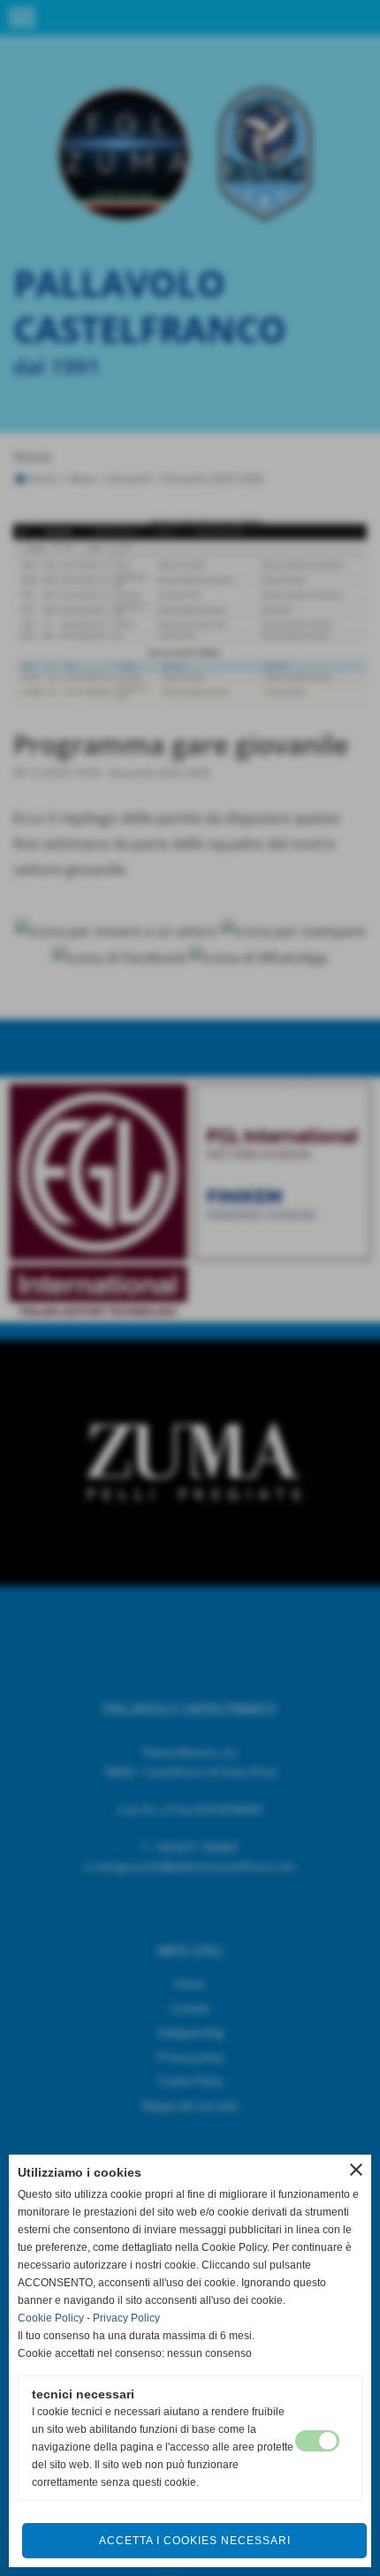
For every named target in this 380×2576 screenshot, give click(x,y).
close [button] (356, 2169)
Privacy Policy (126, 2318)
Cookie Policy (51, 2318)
* * *
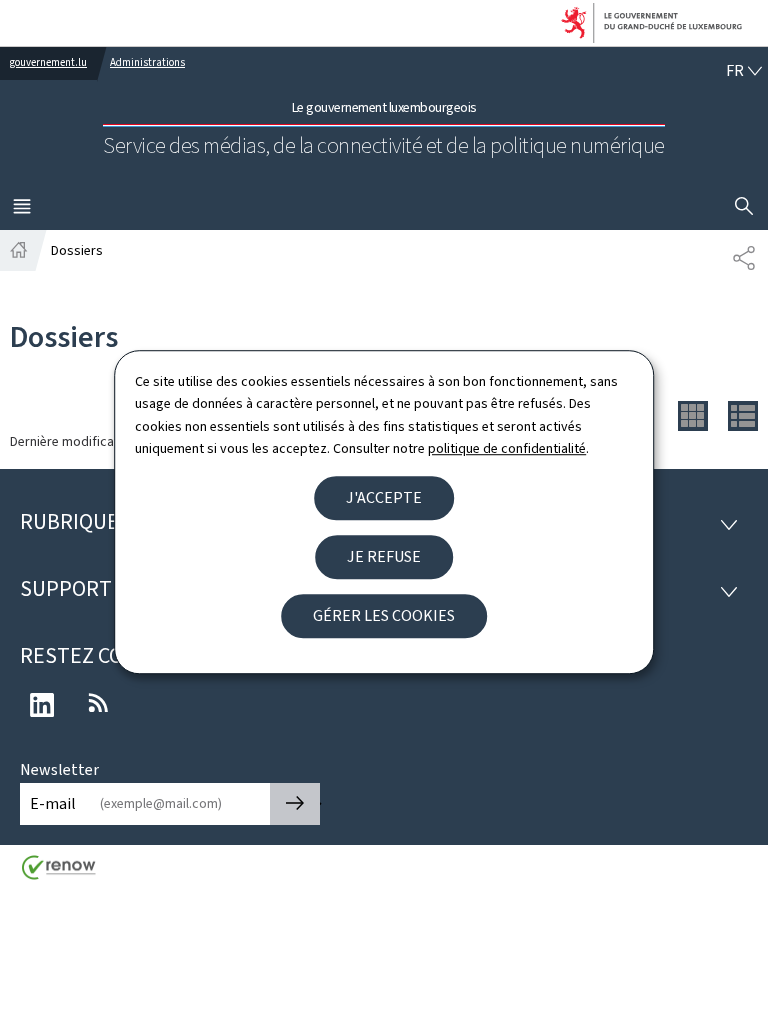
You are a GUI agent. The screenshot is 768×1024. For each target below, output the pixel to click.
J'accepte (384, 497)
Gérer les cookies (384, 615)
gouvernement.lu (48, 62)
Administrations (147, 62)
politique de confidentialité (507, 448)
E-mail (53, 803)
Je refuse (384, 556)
* * *
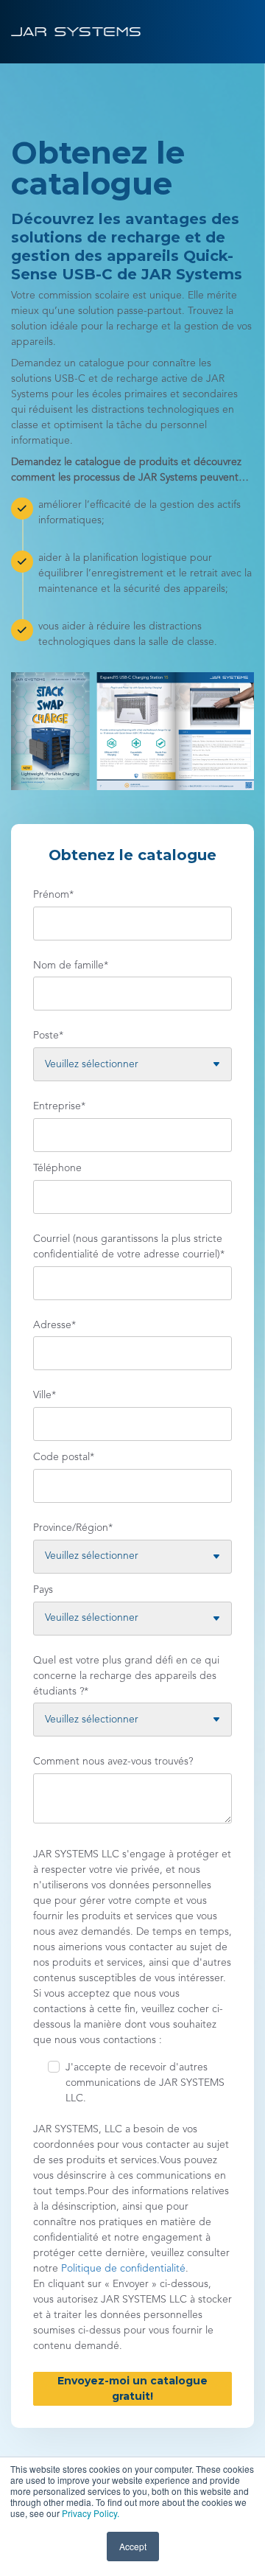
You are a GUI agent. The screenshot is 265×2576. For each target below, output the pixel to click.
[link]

## YOUR TASK
Working through the records above, copy each line in which "agent" is found.

## REPLY TO THE EXERCISE
You are a GUI agent. The screenshot is 768×1024. For each target below, output the pixel to click.
You are a GUI agent. The screenshot is 265×2576. For each target below, output the pixel to click.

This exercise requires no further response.